56. The method of item 46, wherein the first set of DMRS ports are from a first set of CDM groups, and the second set of DMRS ports are grouped into the first set of CDM groups; and the processor generates one sequence r(m) for all DMRS ports in each CDM group in the first set of CDM groups, where m is a list of nonnegative integers starting from zero.

57. The method of item 56, wherein for DMRS type 1, the first set of CDM groups comprises CDM group 0 and CDM group 1, where CDM group 0 includes DMRS ports 0, 1, 4, 5, 8, 9, 12, 13; and CDM group 1 includes DMRS ports 2, 3, 6, 7, 10, 11, 14, 15.

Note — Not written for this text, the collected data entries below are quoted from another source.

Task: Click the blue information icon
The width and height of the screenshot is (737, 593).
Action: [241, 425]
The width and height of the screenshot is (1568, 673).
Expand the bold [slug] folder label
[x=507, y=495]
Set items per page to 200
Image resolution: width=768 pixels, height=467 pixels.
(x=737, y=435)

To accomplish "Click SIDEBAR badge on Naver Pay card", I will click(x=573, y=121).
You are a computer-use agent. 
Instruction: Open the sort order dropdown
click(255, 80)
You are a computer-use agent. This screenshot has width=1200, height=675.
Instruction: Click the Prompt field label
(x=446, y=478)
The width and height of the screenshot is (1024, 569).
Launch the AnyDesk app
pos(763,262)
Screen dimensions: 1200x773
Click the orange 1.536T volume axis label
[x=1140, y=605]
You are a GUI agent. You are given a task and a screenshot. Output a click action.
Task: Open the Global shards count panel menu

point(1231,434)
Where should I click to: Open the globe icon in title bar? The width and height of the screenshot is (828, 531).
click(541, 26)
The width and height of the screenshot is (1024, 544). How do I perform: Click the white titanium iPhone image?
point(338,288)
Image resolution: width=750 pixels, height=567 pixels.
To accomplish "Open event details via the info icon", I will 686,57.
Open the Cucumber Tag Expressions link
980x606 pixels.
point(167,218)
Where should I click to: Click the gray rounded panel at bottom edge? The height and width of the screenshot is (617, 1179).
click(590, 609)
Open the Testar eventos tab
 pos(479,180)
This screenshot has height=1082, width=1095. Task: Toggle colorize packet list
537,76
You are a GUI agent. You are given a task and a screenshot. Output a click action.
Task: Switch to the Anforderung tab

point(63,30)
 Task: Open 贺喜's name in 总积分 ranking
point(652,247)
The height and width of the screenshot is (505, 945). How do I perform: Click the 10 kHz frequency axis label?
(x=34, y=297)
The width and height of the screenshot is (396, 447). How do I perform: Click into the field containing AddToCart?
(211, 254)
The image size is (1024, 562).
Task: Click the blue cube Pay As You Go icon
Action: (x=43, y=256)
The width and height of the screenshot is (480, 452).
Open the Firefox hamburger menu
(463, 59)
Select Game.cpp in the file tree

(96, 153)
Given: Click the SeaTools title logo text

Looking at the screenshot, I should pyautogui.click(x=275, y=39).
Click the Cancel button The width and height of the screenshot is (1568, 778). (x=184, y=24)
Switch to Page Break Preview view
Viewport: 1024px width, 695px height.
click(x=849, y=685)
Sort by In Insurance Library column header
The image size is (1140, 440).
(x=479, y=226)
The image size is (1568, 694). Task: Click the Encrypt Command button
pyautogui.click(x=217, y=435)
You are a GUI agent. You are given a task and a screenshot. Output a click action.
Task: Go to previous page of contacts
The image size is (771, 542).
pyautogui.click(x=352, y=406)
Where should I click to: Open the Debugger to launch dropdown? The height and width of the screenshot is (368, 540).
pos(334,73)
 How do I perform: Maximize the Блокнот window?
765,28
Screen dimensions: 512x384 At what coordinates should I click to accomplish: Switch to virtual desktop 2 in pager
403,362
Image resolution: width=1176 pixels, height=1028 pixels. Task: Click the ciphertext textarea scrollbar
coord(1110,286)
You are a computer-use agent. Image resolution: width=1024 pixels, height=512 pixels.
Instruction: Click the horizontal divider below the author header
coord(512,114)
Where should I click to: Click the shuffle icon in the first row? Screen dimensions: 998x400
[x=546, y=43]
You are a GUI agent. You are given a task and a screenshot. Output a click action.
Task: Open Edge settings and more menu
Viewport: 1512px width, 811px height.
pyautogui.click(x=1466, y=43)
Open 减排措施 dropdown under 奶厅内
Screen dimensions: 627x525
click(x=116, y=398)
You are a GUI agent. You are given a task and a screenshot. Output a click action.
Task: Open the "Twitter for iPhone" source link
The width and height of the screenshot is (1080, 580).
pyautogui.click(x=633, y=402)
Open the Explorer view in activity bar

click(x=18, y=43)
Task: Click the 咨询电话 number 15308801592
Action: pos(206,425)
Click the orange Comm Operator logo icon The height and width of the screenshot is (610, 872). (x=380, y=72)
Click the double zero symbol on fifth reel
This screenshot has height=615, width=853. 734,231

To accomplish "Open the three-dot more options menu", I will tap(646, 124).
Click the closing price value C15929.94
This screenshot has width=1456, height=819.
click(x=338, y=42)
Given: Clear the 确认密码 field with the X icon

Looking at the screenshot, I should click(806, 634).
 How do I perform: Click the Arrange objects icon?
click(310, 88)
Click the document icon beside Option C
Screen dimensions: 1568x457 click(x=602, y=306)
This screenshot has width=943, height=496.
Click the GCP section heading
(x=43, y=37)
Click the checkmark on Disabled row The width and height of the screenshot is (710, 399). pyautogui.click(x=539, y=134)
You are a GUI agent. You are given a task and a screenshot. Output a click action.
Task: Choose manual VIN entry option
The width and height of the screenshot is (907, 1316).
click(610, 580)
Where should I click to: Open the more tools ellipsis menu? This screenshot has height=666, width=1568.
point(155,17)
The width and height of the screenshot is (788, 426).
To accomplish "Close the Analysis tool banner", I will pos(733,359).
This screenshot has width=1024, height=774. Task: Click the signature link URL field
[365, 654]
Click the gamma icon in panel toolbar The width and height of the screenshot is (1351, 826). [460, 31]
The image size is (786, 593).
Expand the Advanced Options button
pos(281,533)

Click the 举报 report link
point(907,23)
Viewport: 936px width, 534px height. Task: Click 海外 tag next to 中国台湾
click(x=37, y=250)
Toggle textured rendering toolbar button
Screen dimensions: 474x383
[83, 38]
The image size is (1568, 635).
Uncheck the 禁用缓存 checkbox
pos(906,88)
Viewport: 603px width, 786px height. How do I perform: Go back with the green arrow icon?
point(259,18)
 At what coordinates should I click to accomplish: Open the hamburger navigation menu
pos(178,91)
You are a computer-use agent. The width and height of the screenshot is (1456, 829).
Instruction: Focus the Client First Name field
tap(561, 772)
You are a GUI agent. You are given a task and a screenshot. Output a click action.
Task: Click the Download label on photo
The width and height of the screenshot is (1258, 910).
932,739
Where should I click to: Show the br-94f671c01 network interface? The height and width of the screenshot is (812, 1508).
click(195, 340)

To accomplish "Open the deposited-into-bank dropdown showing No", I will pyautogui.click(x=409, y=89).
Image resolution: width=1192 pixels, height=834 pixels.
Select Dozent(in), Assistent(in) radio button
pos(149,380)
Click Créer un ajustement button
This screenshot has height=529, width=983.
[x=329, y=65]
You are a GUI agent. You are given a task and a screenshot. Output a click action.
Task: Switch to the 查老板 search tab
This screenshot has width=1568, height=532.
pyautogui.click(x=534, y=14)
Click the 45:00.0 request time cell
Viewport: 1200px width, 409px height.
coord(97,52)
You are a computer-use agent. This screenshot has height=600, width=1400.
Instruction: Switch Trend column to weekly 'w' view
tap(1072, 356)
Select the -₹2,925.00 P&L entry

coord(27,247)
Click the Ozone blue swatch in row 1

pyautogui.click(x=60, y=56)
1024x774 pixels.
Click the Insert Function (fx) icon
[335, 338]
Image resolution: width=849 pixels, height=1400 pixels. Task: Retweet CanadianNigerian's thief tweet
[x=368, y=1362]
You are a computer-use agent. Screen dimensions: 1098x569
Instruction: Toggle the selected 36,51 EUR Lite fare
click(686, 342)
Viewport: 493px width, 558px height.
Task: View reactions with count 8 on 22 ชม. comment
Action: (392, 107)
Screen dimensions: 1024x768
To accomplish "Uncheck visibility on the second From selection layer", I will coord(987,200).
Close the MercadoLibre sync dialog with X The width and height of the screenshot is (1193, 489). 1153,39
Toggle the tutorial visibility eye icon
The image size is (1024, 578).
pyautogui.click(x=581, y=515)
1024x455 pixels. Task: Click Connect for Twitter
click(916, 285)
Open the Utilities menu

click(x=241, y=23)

58. The method of item 56, wherein for DMRS type 2, the first set of CDM groups comprises CDM group 0, CDM group 1 and CDM group 2, where CDM group 0 includes DMRS ports 0, 1, 6, 7, 12, 13, 18, 19; CDM group 1 includes DMRS ports 2, 3, 8, 9, 14, 15, 20, 21; and CDM group 2 includes DMRS ports 4, 5, 10, 11, 16, 17, 22, 23.

59. The method of item 56, wherein the sequence r(m) has a first half being the DMRS sequence for DMRS ports of the CDM group in the first set of DMRS ports, and a second half being the DMRS sequence for DMRS ports of the CDM group in the second set of DMRS ports.

60. The method of item 59, wherein the first half of the sequence is r(4n+k′); and the second half of the sequence is r(4n+k′+2), where k′ is 0 and 1, and n is a list of nonnegative integers starting from zero.

Various embodiments and/or examples are disclosed to provide exemplary and explanatory information to enable a person of ordinary skill in the art to put the disclosure into practice. Features or components disclosed with reference to one embodiment or example are also applicable to all embodiments or examples unless specifically indicated otherwise.

Embodiments may be practiced in other specific forms. The described embodiments are to be considered in all respects only as illustrative and not restrictive. The scope is, therefore, indicated by the appended claims rather than by the foregoing description. All changes which come within the meaning and range of equivalency of the claims are to be embraced within their scope.